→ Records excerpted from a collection

*****

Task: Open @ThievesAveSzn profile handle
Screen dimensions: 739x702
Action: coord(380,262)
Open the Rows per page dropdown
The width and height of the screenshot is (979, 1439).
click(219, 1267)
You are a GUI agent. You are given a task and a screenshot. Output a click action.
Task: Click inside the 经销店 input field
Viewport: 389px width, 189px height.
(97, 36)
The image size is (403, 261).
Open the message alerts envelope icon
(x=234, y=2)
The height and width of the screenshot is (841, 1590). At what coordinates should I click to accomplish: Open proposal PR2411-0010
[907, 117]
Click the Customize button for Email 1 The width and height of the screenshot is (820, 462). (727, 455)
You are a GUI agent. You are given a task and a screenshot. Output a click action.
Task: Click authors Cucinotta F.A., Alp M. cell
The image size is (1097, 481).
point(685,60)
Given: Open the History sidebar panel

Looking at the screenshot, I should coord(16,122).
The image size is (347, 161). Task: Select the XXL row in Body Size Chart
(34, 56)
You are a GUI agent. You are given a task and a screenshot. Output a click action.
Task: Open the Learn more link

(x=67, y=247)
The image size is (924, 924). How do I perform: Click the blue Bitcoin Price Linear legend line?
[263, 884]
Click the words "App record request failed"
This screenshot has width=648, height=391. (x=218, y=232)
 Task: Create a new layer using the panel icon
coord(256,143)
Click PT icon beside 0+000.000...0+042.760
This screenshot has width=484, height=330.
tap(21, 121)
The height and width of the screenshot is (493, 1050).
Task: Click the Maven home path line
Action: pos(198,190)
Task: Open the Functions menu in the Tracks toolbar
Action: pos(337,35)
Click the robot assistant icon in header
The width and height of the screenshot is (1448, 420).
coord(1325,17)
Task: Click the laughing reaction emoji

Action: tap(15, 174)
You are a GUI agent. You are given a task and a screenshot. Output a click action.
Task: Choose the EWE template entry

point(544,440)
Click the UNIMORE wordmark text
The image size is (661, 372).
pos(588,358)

*****

→ Task brief
Convert everything above, from the first line down to the one containing "click(219, 1267)", into a JSON list of strings with one string per line and blank lines omitted.

→ Response below
[
  "Task: Open @ThievesAveSzn profile handle",
  "Screen dimensions: 739x702",
  "Action: coord(380,262)",
  "Open the Rows per page dropdown",
  "The width and height of the screenshot is (979, 1439).",
  "click(219, 1267)"
]